Up until now, I have written all my papers, reports and documents using Microsoft Word. Granted, I have used the IEEE or some other helpful Word templates on occasion, but yes, I have re-worked references and renamed figures many times, manually. Find-and-replace is very manual, as is typing numbers.

Last week my supervisor suggested I invest a few hours in learning LaTeX and exploring some kind of reference management system. A little exploration and some helpful tips from classmates, and I’ve committed to a workflow mostly involving Google Scholar Libraries, LaTeX, and BibTeX. This ensures that I have a collection of all the useful papers I’ve found, their BibTeX citations, and an easy way to automatically reference them when writing.

LaTeX tries to automatically make things look nice. This is great, except when you can’t find your figures and tables and they appear in sections far away from where you intended them to be. A little understanding of LaTeX and floating goes a long way.
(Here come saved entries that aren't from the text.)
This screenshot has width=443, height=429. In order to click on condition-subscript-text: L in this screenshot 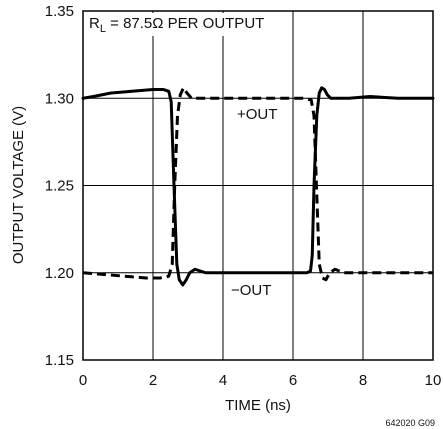, I will do `click(103, 29)`.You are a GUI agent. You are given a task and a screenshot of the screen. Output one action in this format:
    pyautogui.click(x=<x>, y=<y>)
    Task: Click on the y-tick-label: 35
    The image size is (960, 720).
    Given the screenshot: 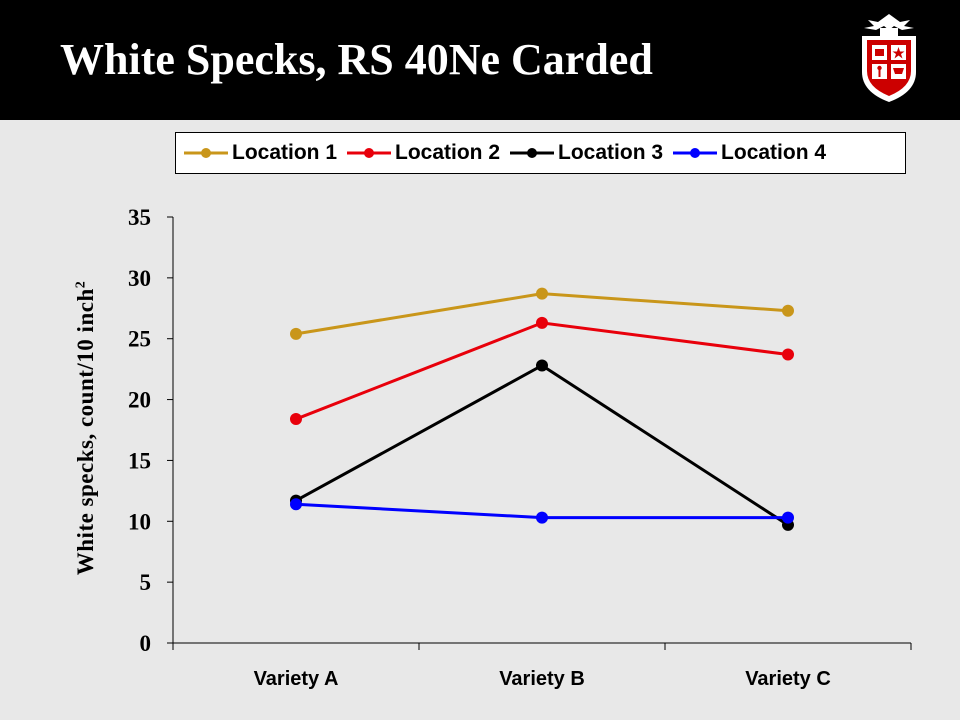 What is the action you would take?
    pyautogui.click(x=140, y=218)
    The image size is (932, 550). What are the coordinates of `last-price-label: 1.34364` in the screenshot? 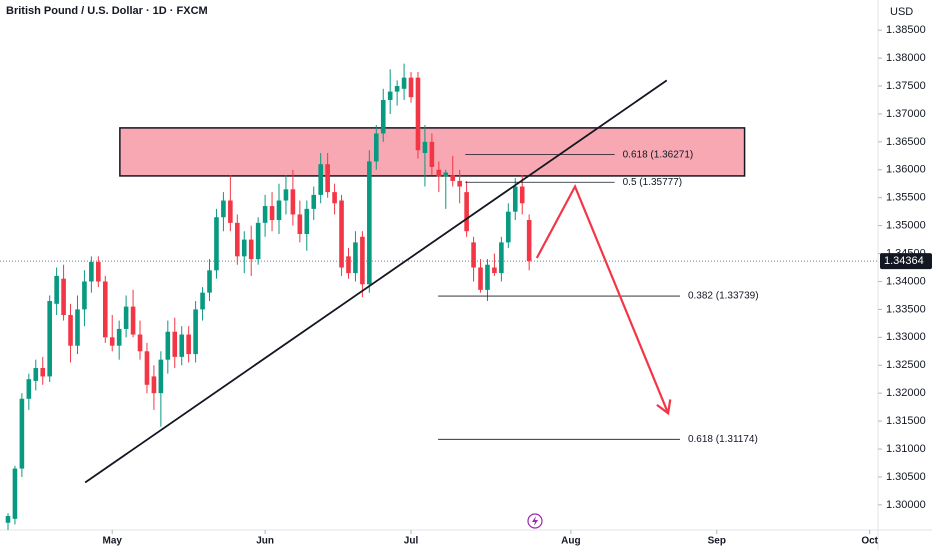 It's located at (904, 261).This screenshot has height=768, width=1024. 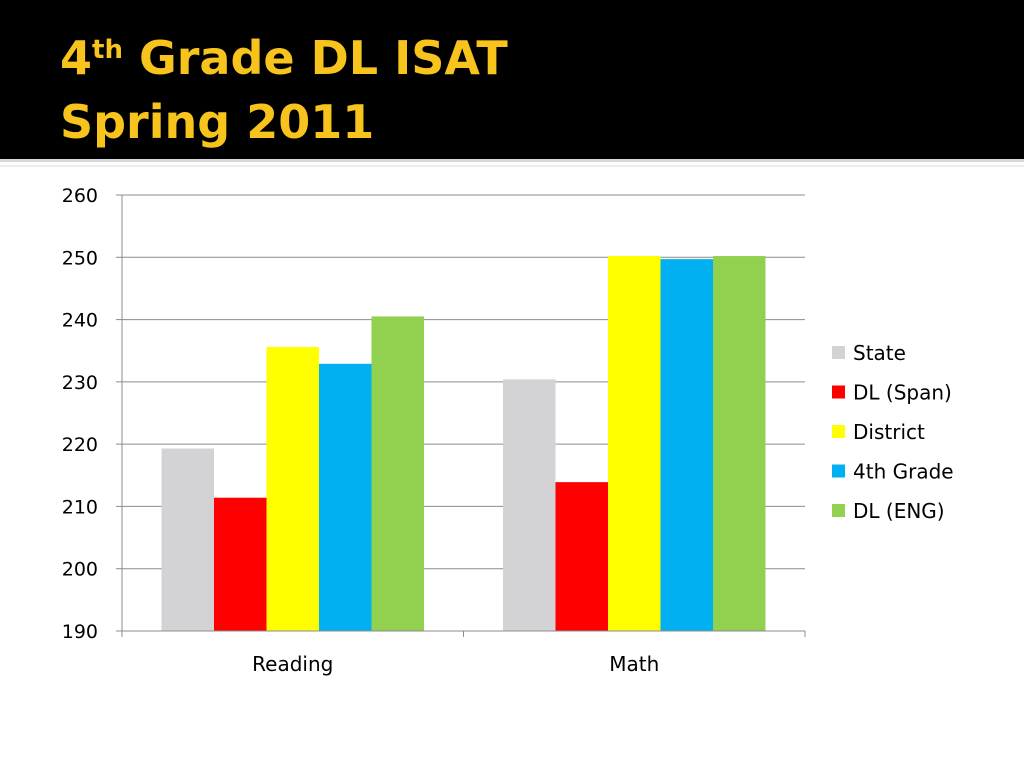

Basically, tables and figures by default float to where they will look nice. Even if you specify you want a table here using the [h] parameter, LaTeX and you may disagree on where here is. This is because LaTeX follows a standard set of typographic rules to minimise wasted whitespace and to completely fill each page with text/figures/tables.

Here are some options if you don’t like where your figures float.

  • You can force a page break (whitespace until the end of the page) by:
\newpage or \clearpage
  • Force tables or figures to show exactly where you place them:
\usepackage{float}
\restylefloat{figure}
...
\begin{figure} [H]
  • Allow figures to float, but not past a certain barrier:
\usepackage{placeins}
...
\FloatBarrier
  • Use a combination of placement options (gives LaTeX more flexibility to apply its own floating rules):
\begin{figure}[!htbp]

[!] — when possible, ignore LaTeX placement rules such as floating objects per page, whitespace allowed, text/figure ratios, etc.
[h] — means place it here, but LaTeX will only do this if there is enough remaining space on the page.
[t][b] — place it at the top or bottom of the page.
[p] — place it on a page filled with only figures and tables.